The child is taken from her and brought up by its paternal grandfather in the nearby town. Catherine survives the loss and goes on to marry a local farmer. The boy spends his summers exploring the countryside around the farm. Not only is he able at drawing, he is can write equally well both forwards and backwards. The latter he finds comfortable, as he is left-handed. Writing in mirror image will not save him from being despised–and indeed detested–by those who feel keenly that he is more brilliant than they are. This will induce him to be careful to the point of practising elaborate secrecy. Unlike his contemporary, Alessandro Filipepi, nicknamed Botticelli, he was no follower of the violent, revolutionary monk Savonarola. Indeed, he may have heaved a sigh of relief when Girolamo Savonarola was carted into Piazza della Signoria, tied to the stake and incinerated. Bombastically, Savonarola had ridiculed his theories on painting and in the process corrupted Botticelli's technique. The punishment proved that one cannot be too careful if one wants to be a rebel. The defence of the social order is likely to be both vigorous and vicious.
So our man is a painter. In his entire lifetime there will be only 19 extant works, some of which will be painted largely by his assistants. Yet no paintings anywhere by anyone will ever be so highly prized. And the irony is that our man is a hopeless frescoist, quite unable to master the technique. But he has other ambitions. His chief objectives are to write a book to demonstrate that painting needs a scientific technique and to write another on the behaviour of water. He achieved neither aim, but he left 2,500 pages of notes and drawings. He became a scientist long before the concept of science was even devised.
In the modern age we see about 70,000 images a day (and the paper we use, whether it is tangible or 'virtual' is something upon which we place little value). In this manner we cannot possibly appreciate or understand the images. But think back to half a millennium ago, when people saw very few images, and they were highly prized and long remembered, when paper was a scarce, expensive commodity (it came from Fabriano in the Marches).
There is a place called Pisignano in Chianti, where I like to go for walks (I was there shortly before writing this). It extends northwards into the Arno valley along a ridge-top situated in the extreme northwest of the Classic Chianti (DOCG) wine-producing area. The landscape is typical of central Tuscany: an alternation of fields of silver-leaved olive trees and well-regimented vineyards, serried rows of pointy cypresses, occasional pear, peach, fig and walnut trees, four-square farmhouses with honey-coloured stucco, some campaniles and towers with battlements nestling in groves of trees. With the obvious concessions to modernity, it is much as our man would have found it. A sketch housed in the Uffizi Gallery confirms this.

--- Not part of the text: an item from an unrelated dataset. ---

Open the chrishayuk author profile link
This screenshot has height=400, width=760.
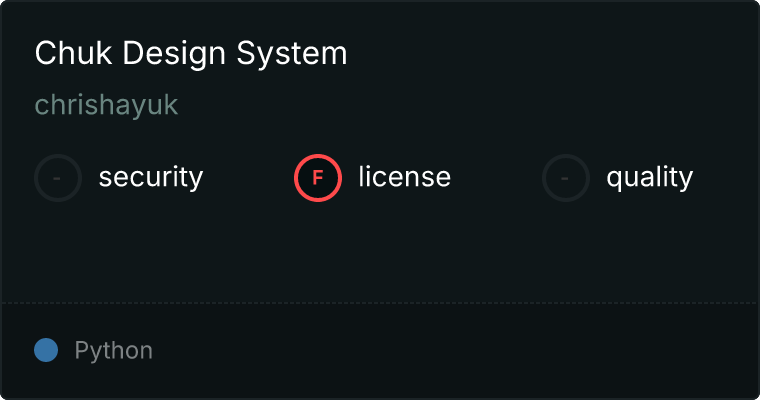click(106, 105)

In England, Queen Elizabeth the First conversed fluently with her tutors in Latin. Our man did not have the benefit of a formal education. He knew no Latin or Greek and hence could read no standard texts. It freed him from dogma and gave reign to his great attribute, the ability to think freely and laterally. We, especially in universities, receive much of our reality directly from others. Our man had to construct it for himself, very much the active, not the passive, form of learning. He did so with unparalleled ability. Germaine Greer told a modern audience that his work is hugely overrated. It is not and this throw-away comment diminished her. Thousands of scholars have spent their entire careers seeking to understand his ways of thinking. His mind is labyrinthine. It amply repays study and never does it reveal all its secrets.
The triumph of dogma is at once an ancient phenomenon and a perfectly contemporary one. Our man kept his thoughts to himself. He also moved house far more than was usual in his age. It preserved his life at a time when sudden raids, trials by fire, and opportunistic warfare were the rule, not the exception. But his thoughts–so original, so precious–remained unappreciated for 350 years. This is a remarkably important point in an age in which the 'pathways to impact' are expected to catapult you to your destination in an instant. This is the age of "impact as instant gratification". So his collections of notes, drawings, sketches, maps and diagrams were stuffed into out-of-the-way library shelves. One wonders how many priceless offerings were simply thrown away, burnt on the rubbish dump, unappreciated. But as Groucho Marx memorably said: "Why should I do anything for posterity? What's posterity done for me?"
We live in an age that seems determined to learn nothing at all from history. One thing we could do is to reverse the trend. Rather than courses on how to use technology, or how to get a well-paying job, perhaps we need instruction on how to look, listen and evaluate. Our man struggled to find the deeper meaning in things. He too grappled with technology, much of which he invented from scratch in extraordinary bursts of creativity. The timelessness of his achievement shows that life is about far more than a foreshortened pathway to impact.